2026-05-20 | 📺 Word Meter Picture-in-Picture — Lessons from a Failed Experiment 🏳️

🏳️ This post documents a feature exploration that didn’t ship. The goal was to add Picture-in-Picture support to the Word Meter so the word count would stay visible when switching apps. It worked on desktop Chrome, but the mobile story turned out to be a dead end.
🧭 The Ask
🙋 The original question: when I switch apps on my phone, can the Word Meter automatically pop into a Picture-in-Picture overlay and keep counting?

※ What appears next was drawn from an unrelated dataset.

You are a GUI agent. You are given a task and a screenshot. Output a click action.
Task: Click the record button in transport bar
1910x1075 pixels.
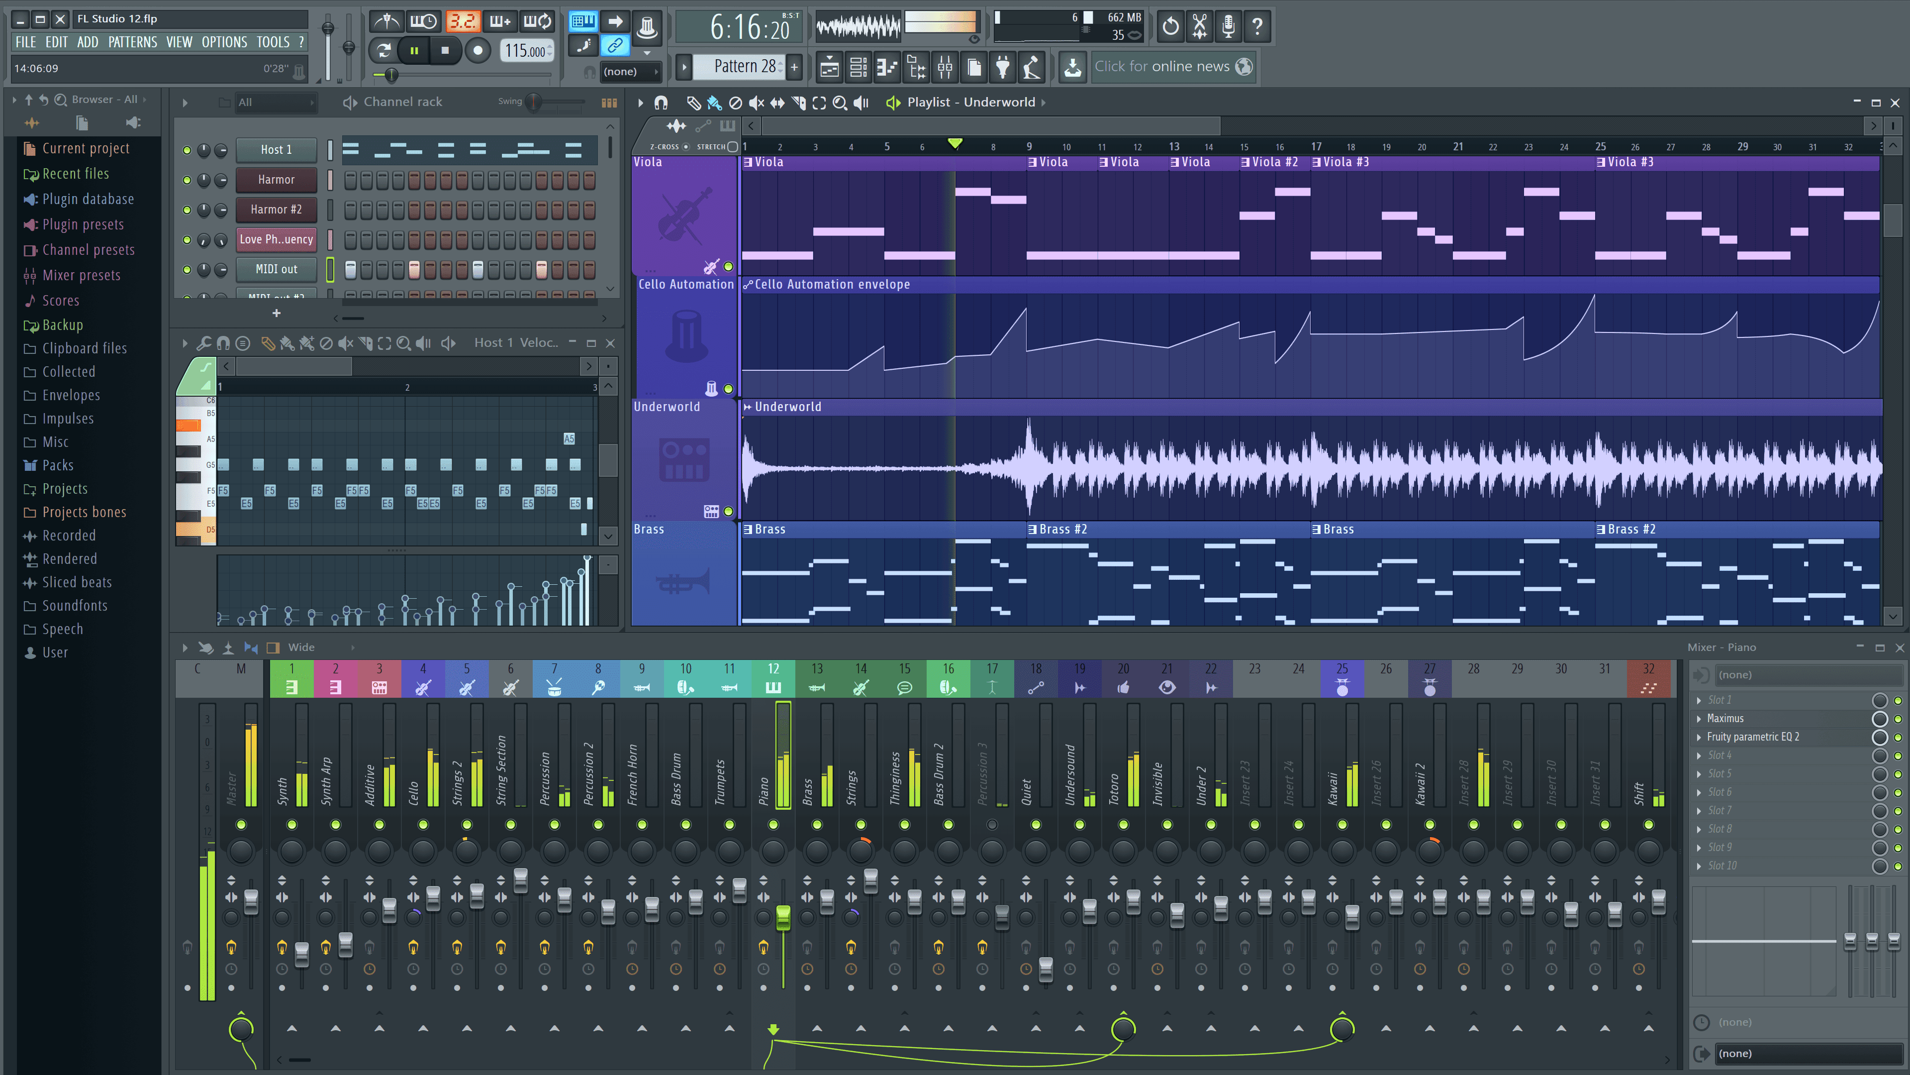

📱 This is a compelling idea. The Word Meter counts words spoken aloud using the Web Speech API. It only works while the page is visible, so the natural failure mode is forgetting to tap Stop before checking a notification. A floating overlay would solve that.
🔬 What I Tried
Attempt 1: Document Picture-in-Picture (Desktop Only)
🪟 The Document Picture-in-Picture API (window.documentPictureInPicture.requestWindow()) lets you pop arbitrary HTML into a floating overlay window. I built a full implementation:
- A thin FFI module wrapping the four browser calls: availability check, request window, attach close listener, and close.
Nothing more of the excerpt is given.